Amy has a master's degree in secondary education and has taught math at a public charter high school.

Watch this video lesson to learn how you can use the quadratic formula to solve certain types of problems. Learn what kinds of equations you can solve using this formula as well as how easy it is to use this formula.

## The Quadratic Formula

The quadratic formula (x = (-b +/- sqrt (b^2 - 4ac)) / (2a)) is a famous formula that allows you to solve any type of quadratic equation. A quadratic equation is a second degree polynomial, which means that its highest exponent is 2. An example of a quadratic equation is x^2 + 3x + 4 = 0. You can see that the highest exponent is 2. The usefulness of the quadratic formula is seen when we have a quadratic equation that can't be solved by other methods. When other methods fail, the quadratic formula succeeds. Do your best to remember this formula. ## Standard Form

In order to use the quadratic formula, the quadratic equation must be in standard form. What does this mean? It means that your equation must be written in decreasing order, starting with the term with the largest exponent and then going down based on the exponent. So, your quadratic equation written in standard form will look like this: ax^2 + bx + c = 0 where a, b and c are your values.
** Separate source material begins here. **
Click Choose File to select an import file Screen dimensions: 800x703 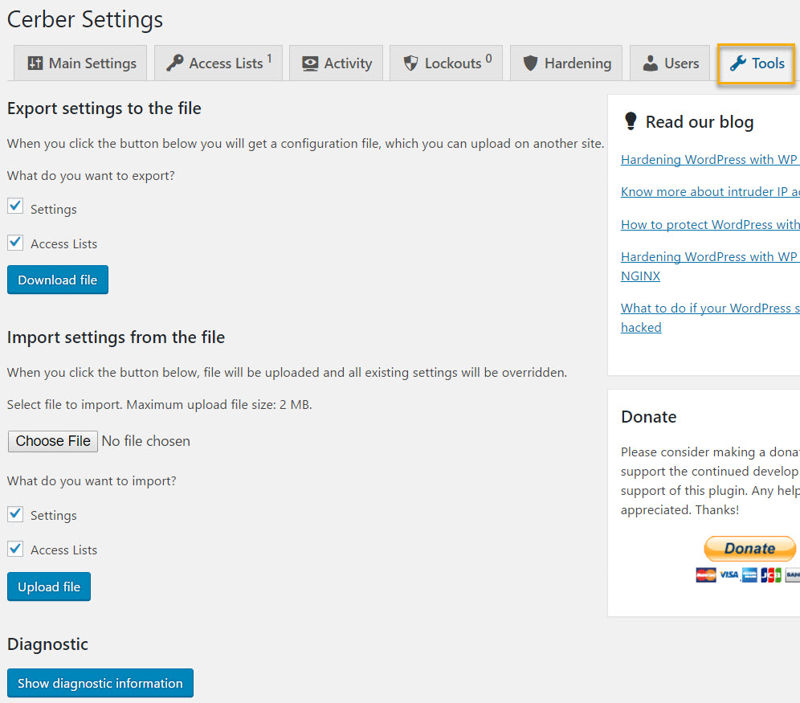point(52,441)
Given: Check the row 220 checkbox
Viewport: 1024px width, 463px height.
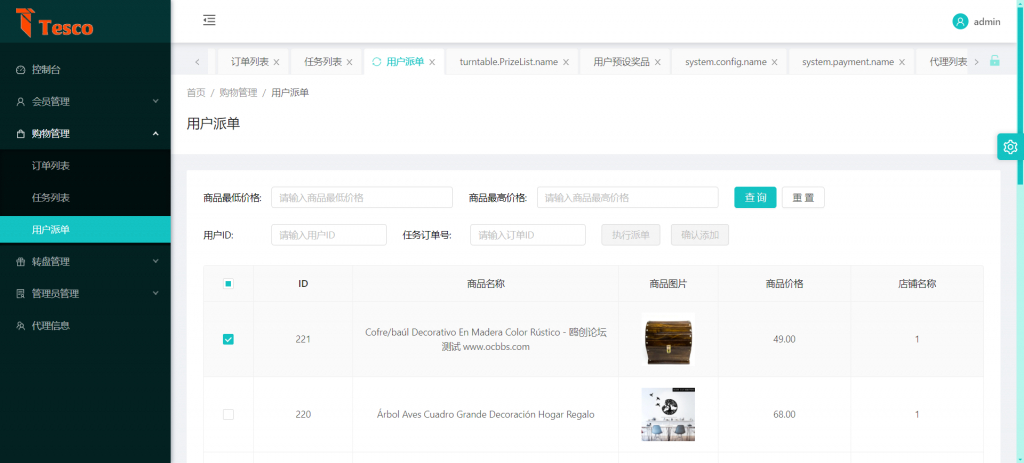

## Plugging in Your Values

Do you see how these letters are also used in the quadratic formula? Yes, when you write your quadratic equation in standard form, you can easily spot which value is your a value, your b value and your c value. Once you have all three of these values labeled, you can plug these values into your quadratic formula to solve your equation. If you see a missing term, then the letter for that term will be 0.
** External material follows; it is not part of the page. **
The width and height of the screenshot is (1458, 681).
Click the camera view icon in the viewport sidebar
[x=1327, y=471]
Let's try an example. Say we have the quadratic 2x^2 + 3x + 1 = 0 that we want to solve. We see that the equation is already written in standard form, so we can go ahead and label our a, b and c. We compare this to the standard form and we find that our a value is 2, our b value is 3 and our c value is 1. Plugging these into our quadratic formula gives us x = (-3 +/- sqrt (3^2 - (4 * 2 * 1))) / (2 * 2).
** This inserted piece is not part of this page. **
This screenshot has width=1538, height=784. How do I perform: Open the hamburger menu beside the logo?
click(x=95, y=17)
Once we have plugged in our values, we can now evaluate our formula to find our answer. The formula doesn't look nearly as bad now, does it? With all these numbers in place, it now looks manageable. Let's go ahead and evaluate to see what we get. We first tackle the inside part of the square root. We square the three to get 9. Then we multiply 4 * 2 * 1 = 8. Now we subtract the 8 from the 9 to get 1. Now we deal with the denominator by multiplying 2 * 2 = 4.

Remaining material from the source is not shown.